Monday, February 10, 2014

Retching Over Reaching Out

If I hear one more television news person use the words “reached out” as a synonym for called, I think I will barf. My wife has become accustomed to hearing me yell at the television set when perfectly good words and phrases are sacrificed to ignorance or artifice.
Blame my high school English teachers and a newspaper copy editor named Chick Ober.
When a reporter says, “Channel X reached out to Mr. Smith for his comments, but he was not available,” it sounds as if the reporter was being a really swell person by trying to get Mr. Smith’s side of the story, but isn’t that what a reporter is supposed to do?
What the reporter did was CALL Mr. Smith or send him an email. Why not say, “Channel X left three telephone messages and sent two emails to Mr. Smith, but he has not responded.”
Reached out — yuck.

HOW DO THESE things start and spread so quickly?
I first began hearing “reached out” on local newscasts and dismissed it as an example of a lack of care for the language. Then ‘reached out’ began popping up everywhere. Several times recently I have heard a reporter on one of the national networks, supposedly staffed by educated people, use the term. Double yuck.
Did it start way back with AT&T’s commercial urging viewers to “reach out and touch someone”?
So many depredations of the language seem to begin in advertising.
It was in an automobile commercial that I first heard a perfectly useful term — begs the question — under attack. After the commercial established a beachhead, there was no repelling the assault, and “begs the question” no longer means what it once did. Now, if a writer uses the phrase correctly, the reader is not likely to understand the writer’s intent.
In its previous usage, to “beg the question” meant to carry on a false argument where one assumes as proved the very point that is being argued, or more loosely, to evade the issue at hand.

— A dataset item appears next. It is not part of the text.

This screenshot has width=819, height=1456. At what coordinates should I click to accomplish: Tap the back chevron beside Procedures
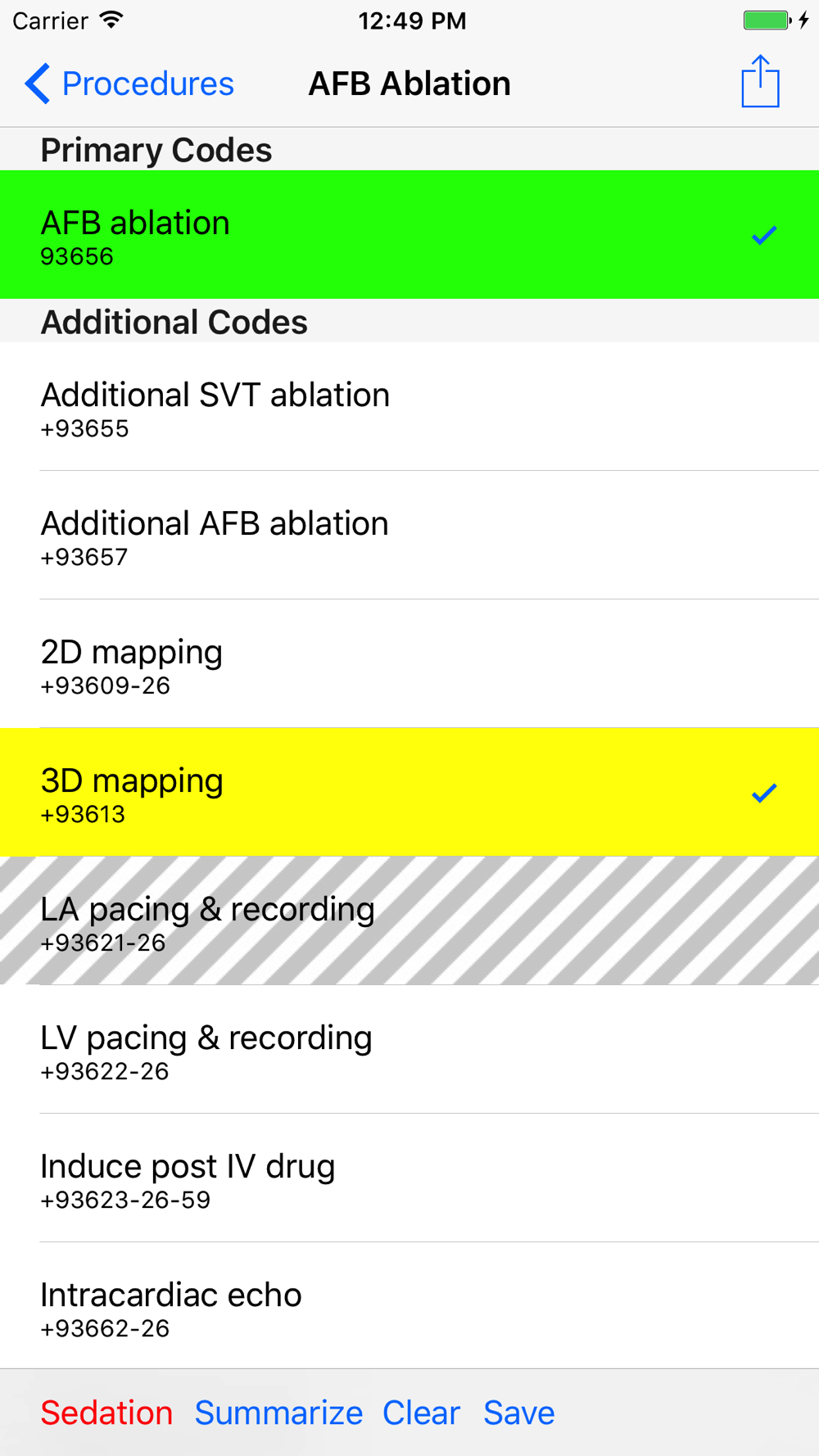click(38, 84)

IF, FOR EXAMPLE, someone asked why Donald Trump gets so much attention, and you said, “He’s in the news a lot,” the response would be, “That begs the question.” At least it would have been.
I spent a career trying to communicate clearly. Whatever success I had is due largely to those teachers and to Chick, who took a green young reporter under his linguistic wing.
I did not really appreciate those English teachers at the time. They had markedly different personalities, and only one of them inspired affection. All of them were demanding, and anything you got was earned. If you were motivated by grades, you worked.
At the St. Petersburg Times, where I began my career, the editors on the copy desk were generally an older and more experienced lot, and they saw themselves as guarding the gates of English usage against the barbarians on the reporting staff.
One of those guardians was Chick Ober. He had a round face and round glasses and he wore a bow tie. He looked like nothing so much as a toad frog terribly pleased with the fly it had just swallowed.
The newspaper had a tough, three-month probationary policy, which a good many people did not survive. Chick claimed not to learn the names of any of the new staffers until they’d passed probation. “No use cluttering up my head with the names of a bunch of people I won’t ever see again,” he said.

IT WAS SOME TIME after I was safely beyond probationary status that Chick stopped by my desk only long enough to say quietly, “I notice you used the word ‘evidently’ in that police short,” he said. “I think the word you wanted was ‘apparently.’ There is a difference. You could look it up.”
I looked it up in the big dictionary that was on a wooden stand in the newsroom. He was right, of course. I don’t recall whether I thanked him that time or whether he just saw me go to the dictionary, but he stopped my desk to talk about other word choices, always ending his brief visit with “you could look it up.” I always did, and I found myself looking up other words before I even turned a story in. (I still prefer a printed dictionary to one that pops up on the computer screen and gives only a bare-bones definition.
It is apparent, perhaps even evident, that local television stations and national networks don’t have room for a Chick Ober any more. Nor do many newspapers, for that matter.

The language — and clear communication — mourn the loss.